What to do: Using the entries below, quote exactly the span of lines that begins with the line containing "You are a computer-use" and ends with the final line.
=== Section Start ===
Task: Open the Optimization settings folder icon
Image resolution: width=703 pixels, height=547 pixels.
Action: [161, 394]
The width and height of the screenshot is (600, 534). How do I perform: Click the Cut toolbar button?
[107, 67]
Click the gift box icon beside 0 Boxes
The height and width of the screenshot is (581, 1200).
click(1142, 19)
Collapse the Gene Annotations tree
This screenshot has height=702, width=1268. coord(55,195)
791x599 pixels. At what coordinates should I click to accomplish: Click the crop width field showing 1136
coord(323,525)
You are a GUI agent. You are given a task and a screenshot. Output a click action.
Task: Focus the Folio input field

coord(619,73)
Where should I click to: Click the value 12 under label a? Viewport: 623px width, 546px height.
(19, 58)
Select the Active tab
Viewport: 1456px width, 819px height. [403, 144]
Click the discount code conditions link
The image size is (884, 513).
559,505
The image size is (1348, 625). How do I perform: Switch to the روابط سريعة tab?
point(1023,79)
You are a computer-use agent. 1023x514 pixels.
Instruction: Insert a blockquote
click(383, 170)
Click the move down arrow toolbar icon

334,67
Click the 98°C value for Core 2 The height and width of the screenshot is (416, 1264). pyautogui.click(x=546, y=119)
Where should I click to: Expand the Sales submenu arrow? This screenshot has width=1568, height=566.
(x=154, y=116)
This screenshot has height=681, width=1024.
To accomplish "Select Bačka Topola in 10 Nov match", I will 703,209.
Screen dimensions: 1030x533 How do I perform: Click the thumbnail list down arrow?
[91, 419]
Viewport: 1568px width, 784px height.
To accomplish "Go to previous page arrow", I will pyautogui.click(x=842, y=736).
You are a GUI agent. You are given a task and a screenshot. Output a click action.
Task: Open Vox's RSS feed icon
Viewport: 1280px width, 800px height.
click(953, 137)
=== Section End ===
Solution to this task:
You are a computer-use agent. 1023x514 pixels.
Instruction: Insert a blockquote
click(383, 170)
Click the move down arrow toolbar icon

334,67
Click the 98°C value for Core 2 The height and width of the screenshot is (416, 1264). pyautogui.click(x=546, y=119)
Where should I click to: Expand the Sales submenu arrow? This screenshot has width=1568, height=566.
(x=154, y=116)
This screenshot has height=681, width=1024.
To accomplish "Select Bačka Topola in 10 Nov match", I will 703,209.
Screen dimensions: 1030x533 How do I perform: Click the thumbnail list down arrow?
[91, 419]
Viewport: 1568px width, 784px height.
To accomplish "Go to previous page arrow", I will pyautogui.click(x=842, y=736).
You are a GUI agent. You are given a task and a screenshot. Output a click action.
Task: Open Vox's RSS feed icon
Viewport: 1280px width, 800px height.
click(953, 137)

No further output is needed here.